• **PROBLEM 1**: Check whether each statement agrees with the passage on the Crédit Mobilier: (a) the decree prohibiting the issue of all new shares to the public was dated 9 March 1856; (b) the Péreires wrote to the Emperor in 1855; (c) the passage reports Bonaparte's reply to the Péreires. Answer yes or no for each, quoting the deciding words of the passage.
• **PROBLEM 2**: Print everything in the passage on the Crédit Mobilier from "We do not know" down to "and the Commune.", word for word.

## BEGIN ARTICLE

That the Bonapartist regime had to carry out this leap, and thereby disappoint the hopes of its theoretical originators, is not surprising. At the end of 1855, the government prohibited the Crédit Mobilier from launching a long-term loan by the issue of bonded notes. On 9 March 1856 a decree prohibited the issue of all new shares to the public. The activities of the Crédit were paralysed and the way was open for Rothschild's counter-attack. On 21 July 1856, the Péreires wrote to the Emperor of their bitter predicament: "The jealousies that unbridled competition have aroused against us and against the Crédit Mobilier have paralysed everything... There is a concerted campaign of attacks, lies and calumnies, not only against the Crédit Mobilier but against all the enterprises that it has promoted since its foundation."

We do not know Bonaparte's reply, but the fact that the regime conceded openings to the Rothschilds and to British capital (especially in new railway concessions) certainly does not suggest any attempt to curtail the structural transformation the Péreires had theorised and promoted. It was more a matter of running it in a way that could involve the whole financial world and the top banks, in other words all sections of the capitalist class, in a common enterprise extending beyond personal rivalries. The fruits of this were soon to become apparent: the period up to 1866 saw one of the most sustained cycles of development in particular key sectors, prior to the depression which led to the collapse of the Empire, the war of 1870 and the Commune.

## END ARTICLE
## BEGIN COLLECTED DATA

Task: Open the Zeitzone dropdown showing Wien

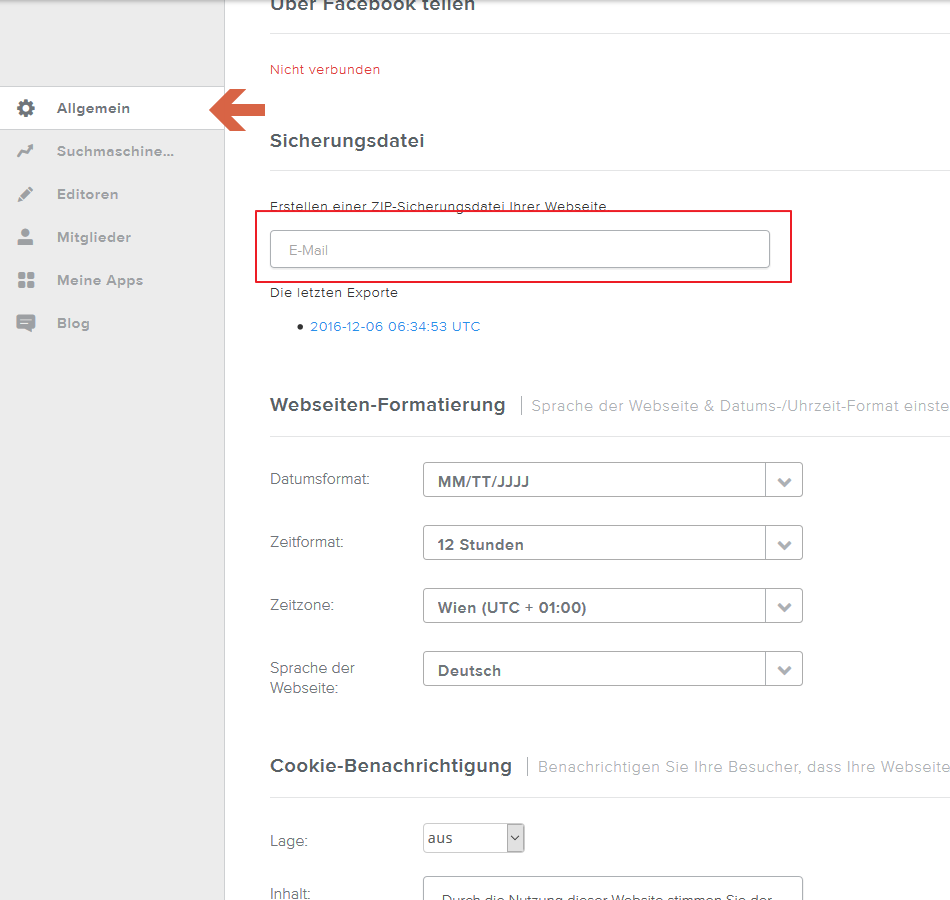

## END COLLECTED DATA

• **EXPECTED ANSWER 1**:
(a) Yes: "On 9 March 1856 a decree prohibited the issue of all new shares to the public."
(b) No: "On 21 July 1856, the Péreires wrote to the Emperor of their bitter predicament"
(c) No: "We do not know Bonaparte's reply"

• **EXPECTED ANSWER 2**:
We do not know Bonaparte's reply, but the fact that the regime conceded openings to the Rothschilds and to British capital (especially in new railway concessions) certainly does not suggest any attempt to curtail the structural transformation the Péreires had theorised and promoted. It was more a matter of running it in a way that could involve the whole financial world and the top banks, in other words all sections of the capitalist class, in a common enterprise extending beyond personal rivalries. The fruits of this were soon to become apparent: the period up to 1866 saw one of the most sustained cycles of development in particular key sectors, prior to the depression which led to the collapse of the Empire, the war of 1870 and the Commune.